La «calcofonia» diventa cacofonia dissonante e ripetitiva, fatta di segnali subliminali che inondano la mente e paralizzano il corpo. Il fruitore si trasforma in un cyborg che si nutre di bit e micro onde sonore, mentre l’elemento residuo di umanità è da ricercare nel rapporto viscerale che Braxton ha con il suo strumento. L’accoppiamento tra il «suonato» ed il «suonante» è quasi fisico, compenetrante, semantico, fatto di un significato e di un significante. Calcolo algebrico ed improvvisazione si compensano e confluiscono in un concetto rigoroso, ma estremo. Anche i titoli contenuti nell’album celano un aspetto umano, essendo dedicati a persone fisiche e musicisti in carne ed ossa come «Dedicated To Multi-Instrumentalist Jack Gell» o «To Composer John Cage», dedicata al suo spirito guida, lo sciamano dell’avanguardia bianca, ma è lo spirito di un Coltrane, inquieto e vagante, ad apparire come una diafana ed impalpabile figura in lontananza, mentre il sax glissa in un guazzabuglio sonoro stirato fino allo spasimo. «To Artist Murray De Pillars» o «To Pianist Cecil Taylor» cercano nel fiato, portato all’estremo, il tocco pianistico di Taylor, roteando come una trottola impazzita intorno alle stesse note, senza una precisa tonalità.

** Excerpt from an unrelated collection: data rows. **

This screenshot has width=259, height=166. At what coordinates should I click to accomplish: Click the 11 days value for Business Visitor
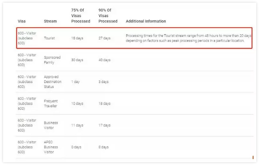coord(77,125)
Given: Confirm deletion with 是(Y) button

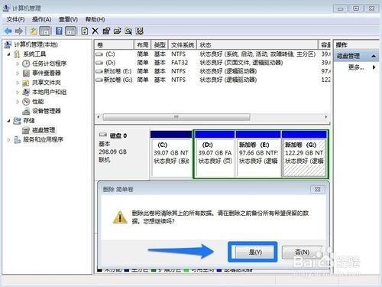Looking at the screenshot, I should click(255, 252).
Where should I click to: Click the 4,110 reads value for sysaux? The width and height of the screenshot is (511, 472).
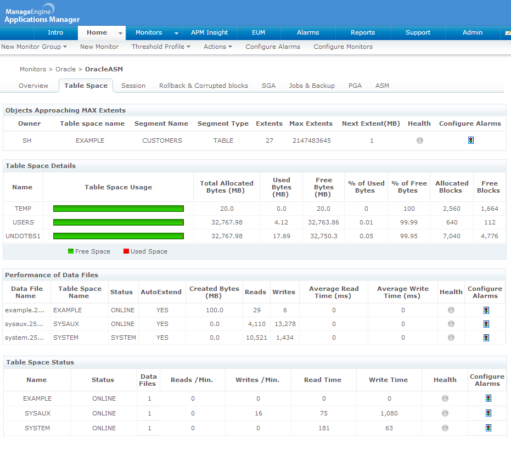click(255, 324)
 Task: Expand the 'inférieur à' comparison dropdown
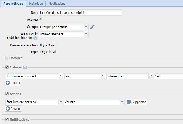click(130, 76)
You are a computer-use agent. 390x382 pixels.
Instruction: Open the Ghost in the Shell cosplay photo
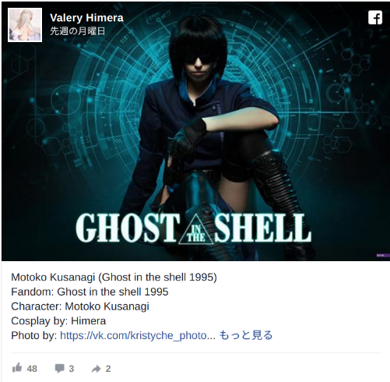pos(195,131)
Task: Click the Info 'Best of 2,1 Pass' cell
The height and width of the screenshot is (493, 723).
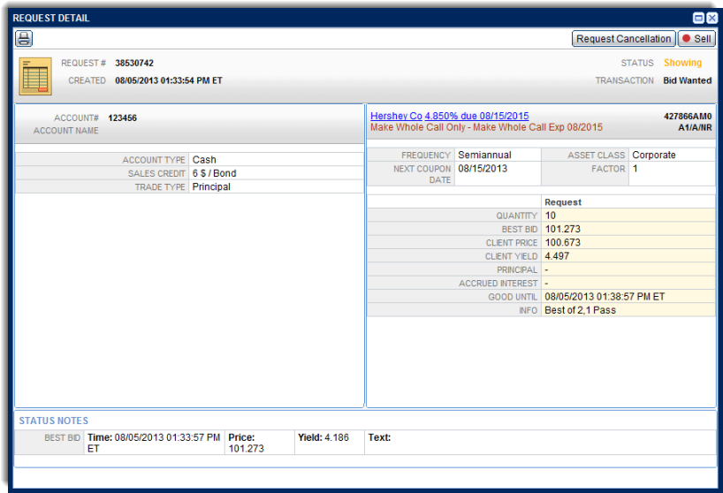Action: 628,310
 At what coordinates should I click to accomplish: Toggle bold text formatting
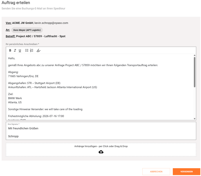[10, 51]
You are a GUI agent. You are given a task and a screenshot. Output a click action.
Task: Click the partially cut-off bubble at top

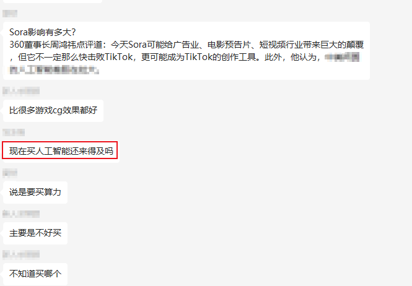(53, 1)
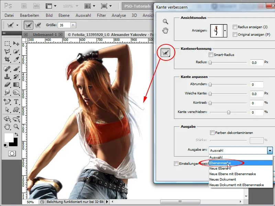275x206 pixels.
Task: Select the Eraser tool
Action: pos(7,84)
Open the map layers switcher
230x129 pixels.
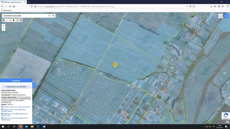[x=221, y=16]
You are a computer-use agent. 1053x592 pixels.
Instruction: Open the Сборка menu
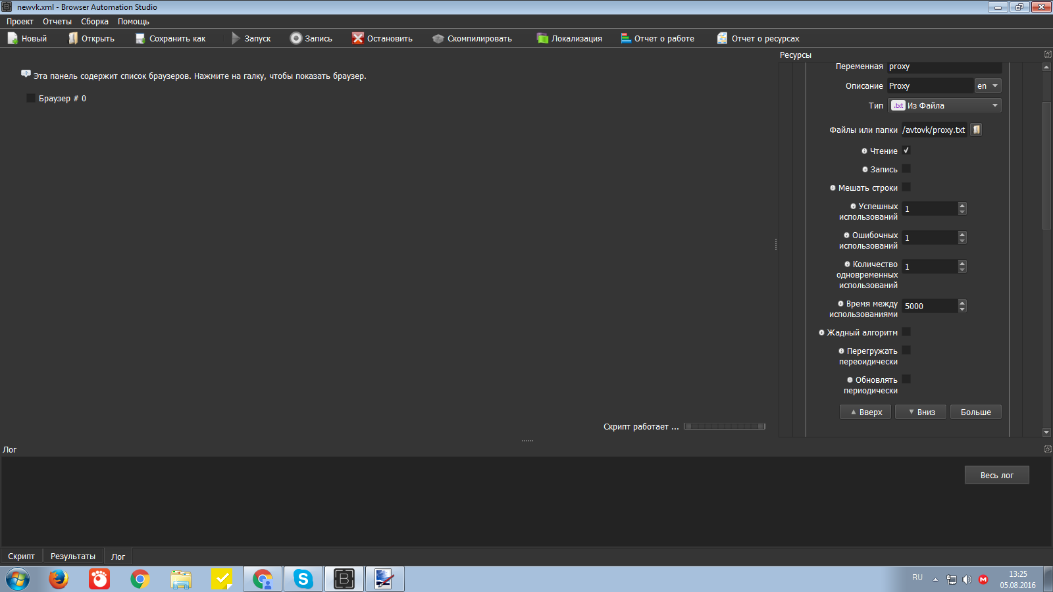pyautogui.click(x=95, y=21)
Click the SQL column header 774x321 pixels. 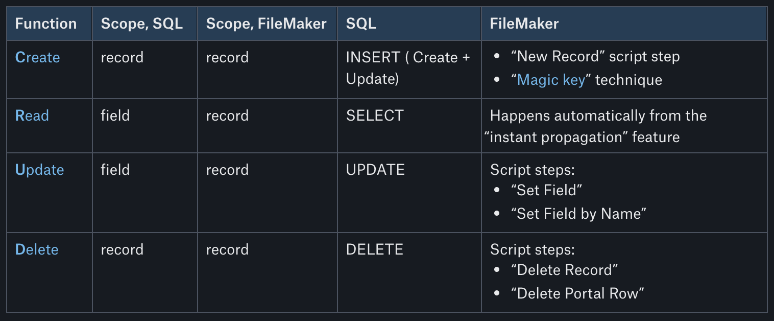click(361, 24)
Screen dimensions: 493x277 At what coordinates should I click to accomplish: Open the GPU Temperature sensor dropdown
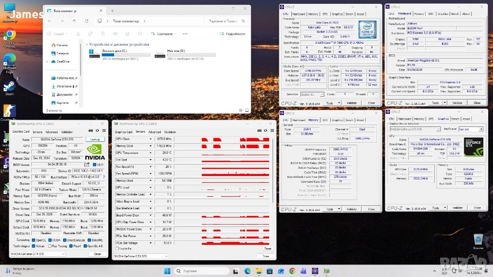tap(151, 153)
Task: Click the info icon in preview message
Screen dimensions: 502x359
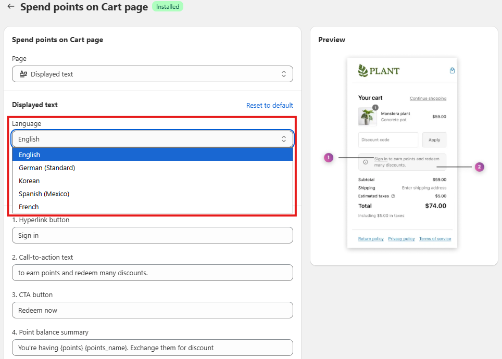Action: tap(365, 162)

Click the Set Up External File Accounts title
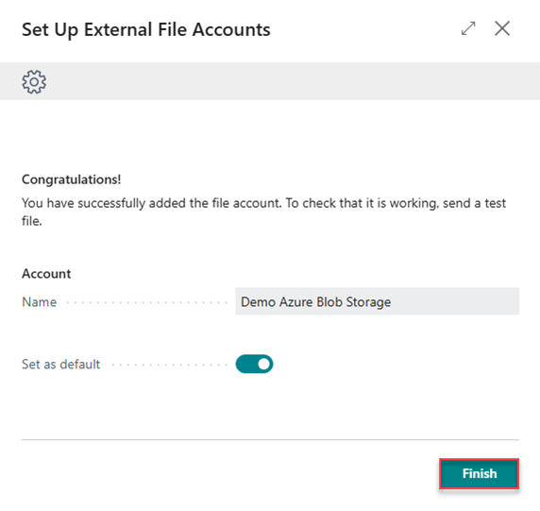tap(146, 29)
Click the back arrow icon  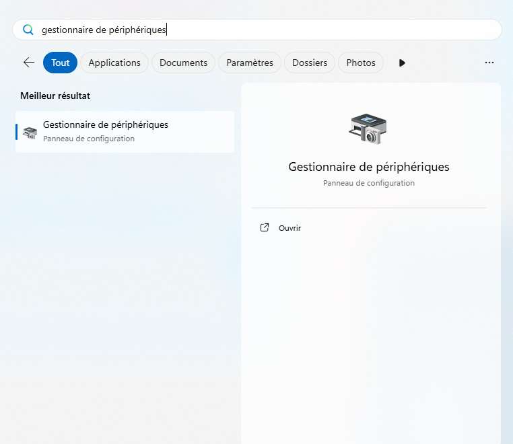(28, 63)
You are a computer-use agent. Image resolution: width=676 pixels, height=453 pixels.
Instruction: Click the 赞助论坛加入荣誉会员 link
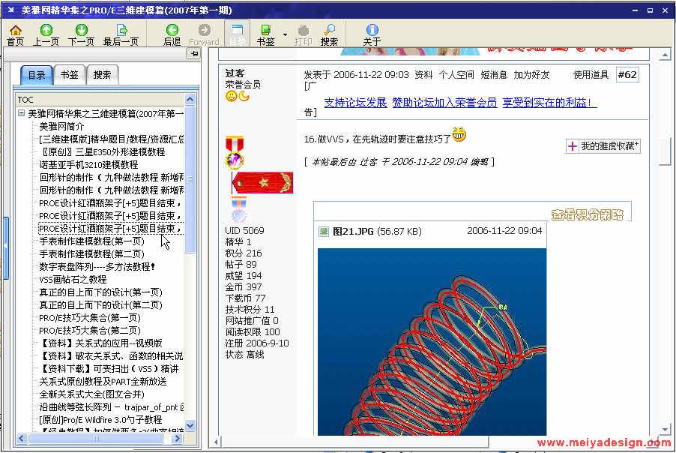tap(444, 103)
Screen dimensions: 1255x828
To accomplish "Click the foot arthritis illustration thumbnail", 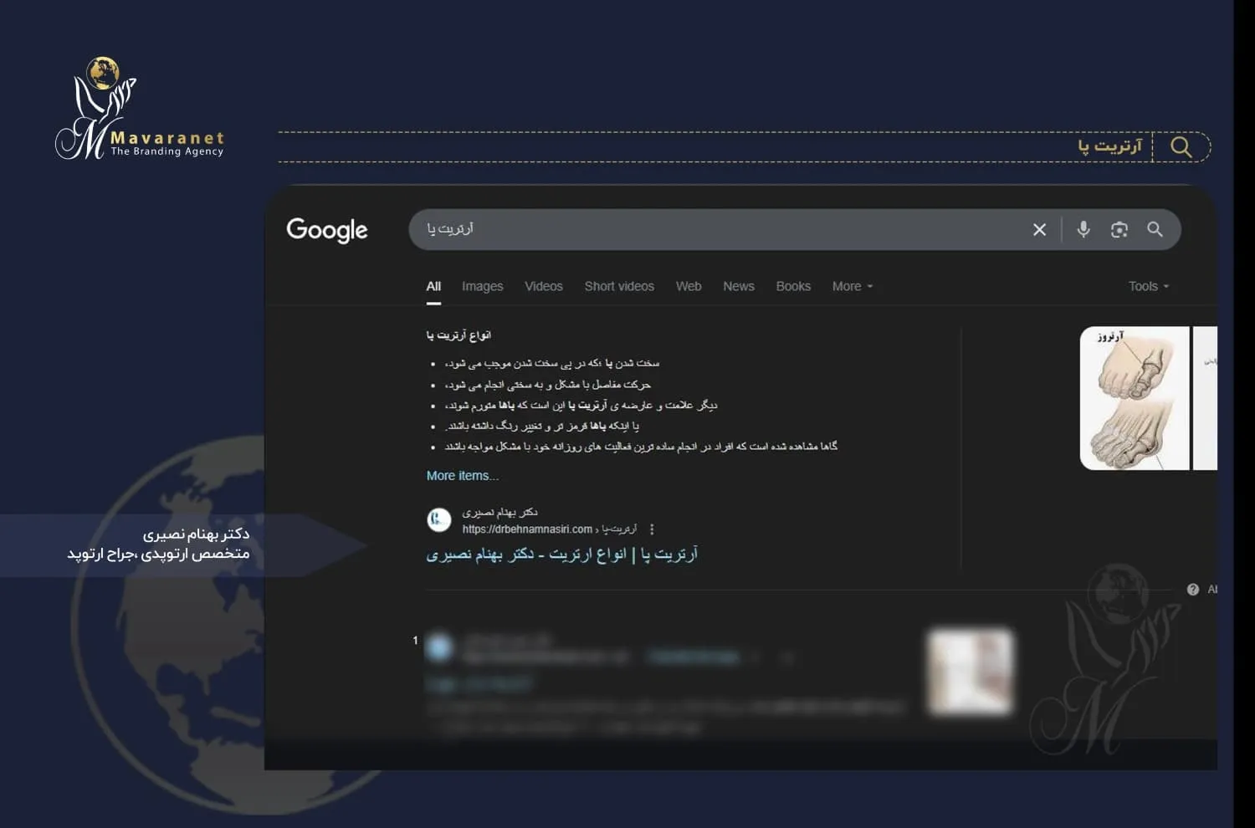I will point(1134,398).
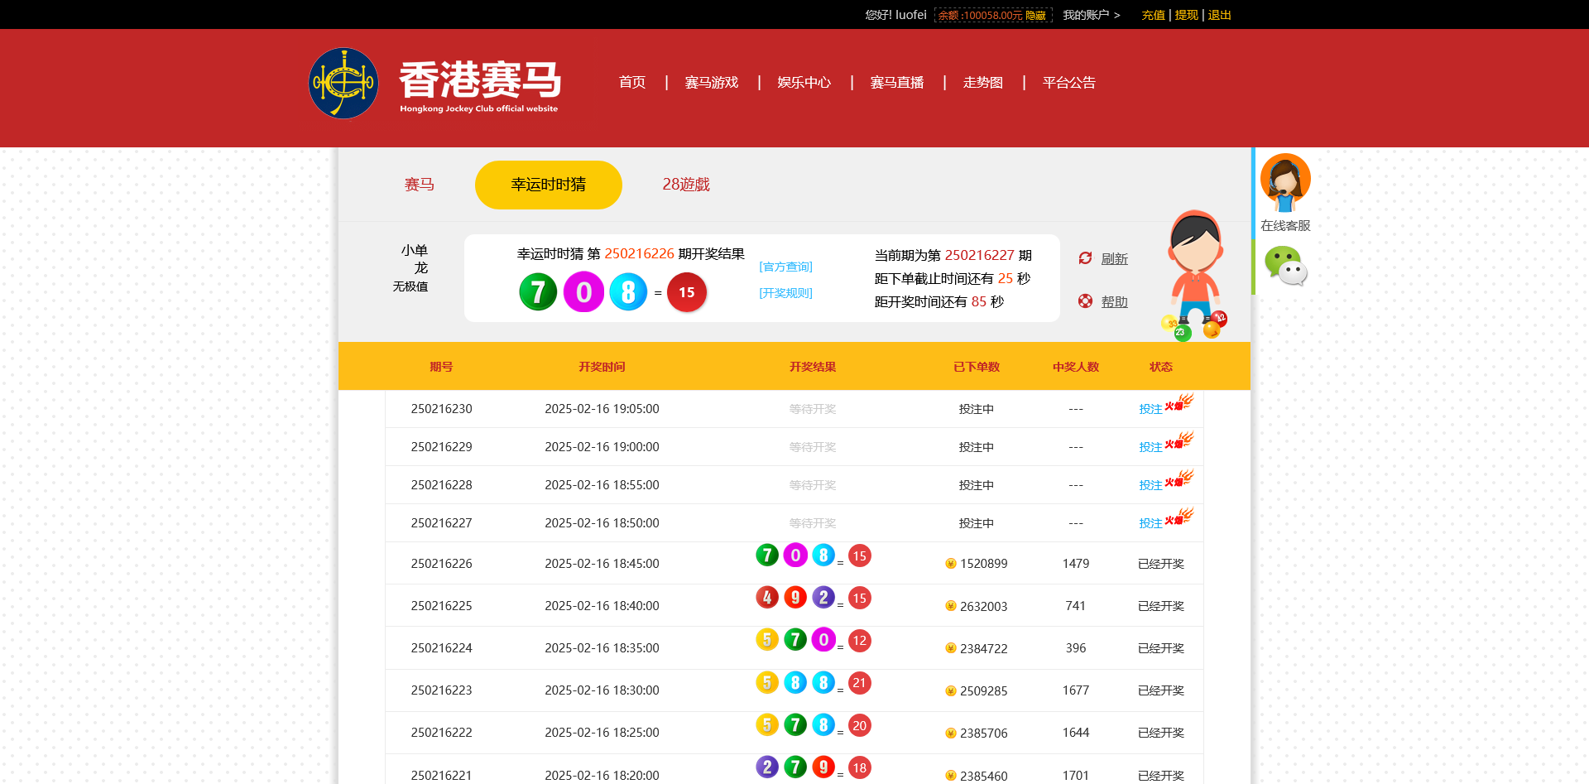
Task: Open the official query link
Action: 785,267
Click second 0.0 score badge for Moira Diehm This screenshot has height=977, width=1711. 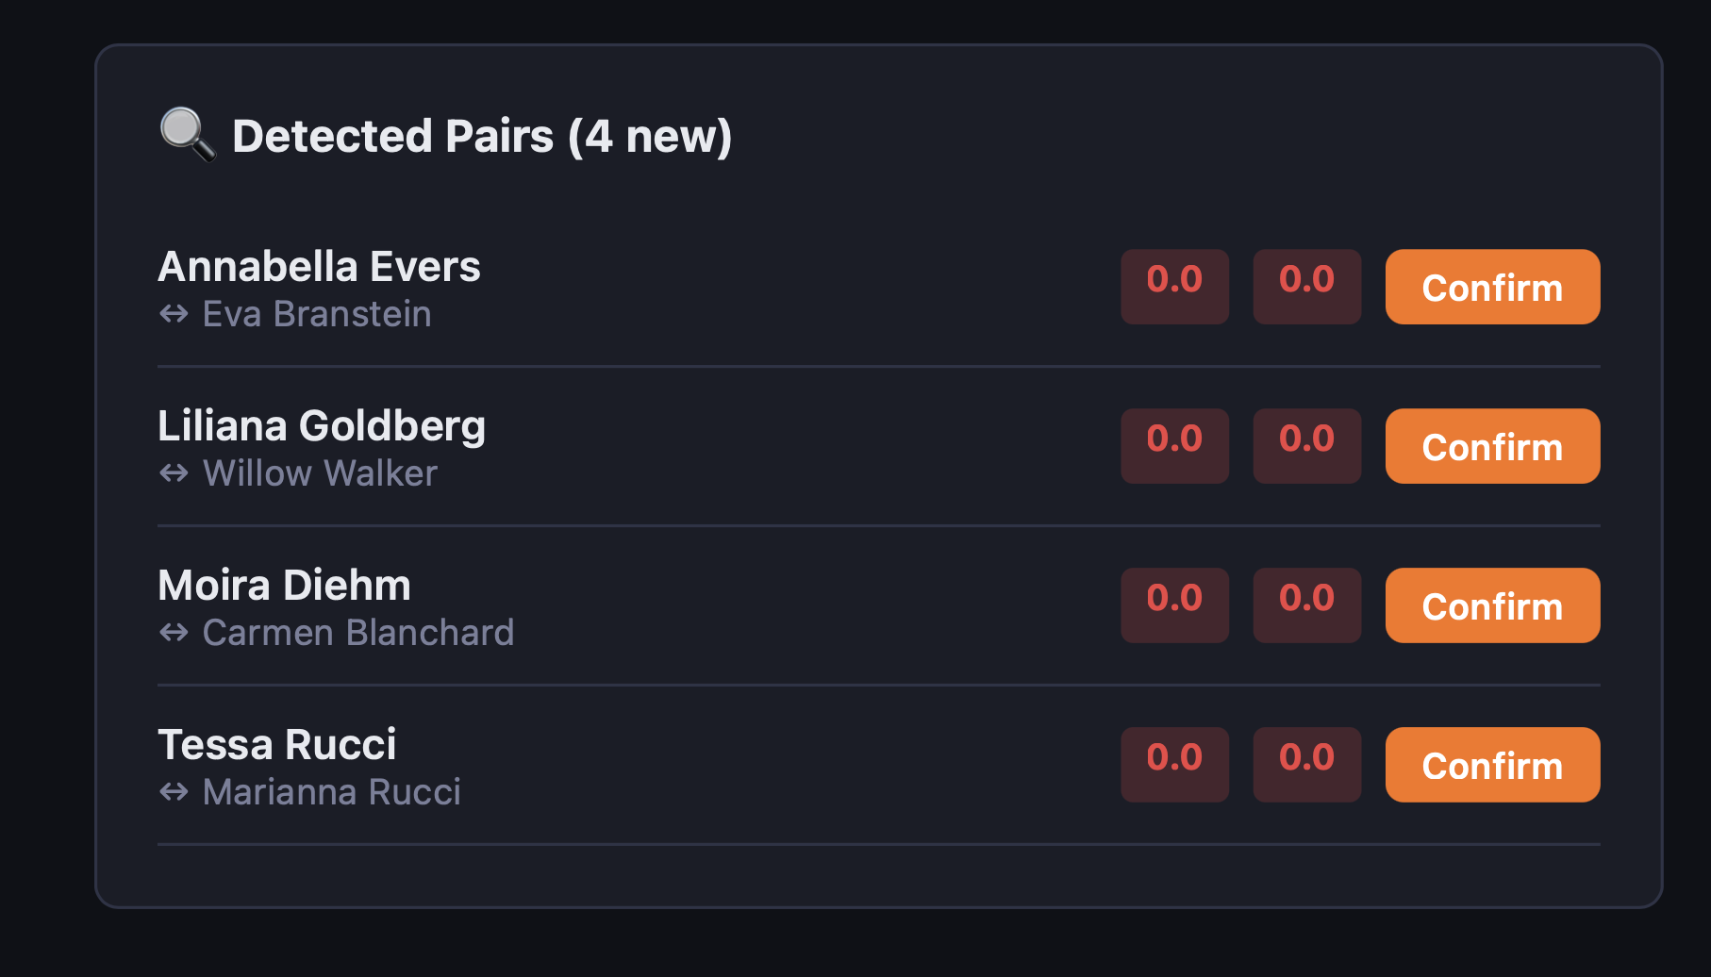coord(1306,605)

«Dedicated To Ann And Peter Allen» è un flusso sonoro che, come un blob appiccicoso, colma lo spazio, creando una pre-forma di musica per ambienti, un archetipo sonoro senza precisi contorni e punti cardinali di riferimento, mentre «Dedicated To Susan Axelrod» è il simbolo della materia inerme che prende vita, attraverso note scandite secondo una logica progressiva, quasi comprensibile. «To My Friend Kenny Kentucky» o «To Multi-Instrumentalist Leroy Jenkins» rappresentano una lunga perifrasi sonora, un complicato logaritmo, dove le note sembrano radici quadrate e la melodia una risoluzione algebrica. «For Alto», registrato nel febbraio del 1969, è un sostanzioso doppio album, una lunga carezza sottocutanea che non produce brividi a livello fisico. Richiede sensori e non sensibilità. Il senso tattile della musica rimane ad una distanza infinitesimale, ma se l’ascoltatore non rimane atterrito, viene risucchiato in una spirale di piacere subliminale senza limiti. Per arrivare in fondo, però, occorrono nervi saldi e spirito di abnegazione.